**Work to complete**
Could you find each line of the data below that contains the word "computer" and copy those lines?
╭──
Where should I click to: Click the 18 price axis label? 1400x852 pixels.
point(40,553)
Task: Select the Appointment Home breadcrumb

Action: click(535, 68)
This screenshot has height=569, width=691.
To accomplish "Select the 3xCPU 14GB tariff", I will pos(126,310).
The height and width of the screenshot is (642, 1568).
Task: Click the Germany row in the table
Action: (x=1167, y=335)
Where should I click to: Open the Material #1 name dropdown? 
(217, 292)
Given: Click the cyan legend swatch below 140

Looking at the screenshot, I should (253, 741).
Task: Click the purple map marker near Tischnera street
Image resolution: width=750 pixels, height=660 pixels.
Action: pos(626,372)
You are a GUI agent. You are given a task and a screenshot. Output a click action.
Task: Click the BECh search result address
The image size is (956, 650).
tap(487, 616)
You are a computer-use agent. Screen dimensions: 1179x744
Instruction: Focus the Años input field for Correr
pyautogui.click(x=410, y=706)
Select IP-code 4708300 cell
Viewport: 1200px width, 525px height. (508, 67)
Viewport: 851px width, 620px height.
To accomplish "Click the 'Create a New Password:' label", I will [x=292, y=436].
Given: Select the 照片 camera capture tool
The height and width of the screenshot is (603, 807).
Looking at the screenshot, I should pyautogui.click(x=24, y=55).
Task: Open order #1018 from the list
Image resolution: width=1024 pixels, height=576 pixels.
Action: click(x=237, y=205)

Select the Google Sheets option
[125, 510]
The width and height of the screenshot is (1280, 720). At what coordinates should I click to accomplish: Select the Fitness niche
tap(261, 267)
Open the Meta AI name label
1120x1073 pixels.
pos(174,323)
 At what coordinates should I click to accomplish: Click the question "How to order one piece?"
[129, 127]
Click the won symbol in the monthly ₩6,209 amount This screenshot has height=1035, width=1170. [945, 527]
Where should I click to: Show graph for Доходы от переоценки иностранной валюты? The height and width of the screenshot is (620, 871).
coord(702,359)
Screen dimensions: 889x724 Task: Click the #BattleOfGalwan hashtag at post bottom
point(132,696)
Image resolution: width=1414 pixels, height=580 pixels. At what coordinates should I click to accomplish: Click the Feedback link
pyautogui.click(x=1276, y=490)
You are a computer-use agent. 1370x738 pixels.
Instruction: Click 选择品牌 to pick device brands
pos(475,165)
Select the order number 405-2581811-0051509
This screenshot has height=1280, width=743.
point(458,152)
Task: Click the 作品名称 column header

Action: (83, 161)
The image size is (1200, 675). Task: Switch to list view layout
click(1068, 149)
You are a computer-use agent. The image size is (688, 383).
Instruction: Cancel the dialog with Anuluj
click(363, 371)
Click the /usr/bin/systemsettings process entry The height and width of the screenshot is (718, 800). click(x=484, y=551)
╰──
**Result below**
You are a computer-use agent. Screen dimensions: 1179x744
You are a computer-use agent. 1370x738 pixels.
You are a computer-use agent. The image size is (688, 383).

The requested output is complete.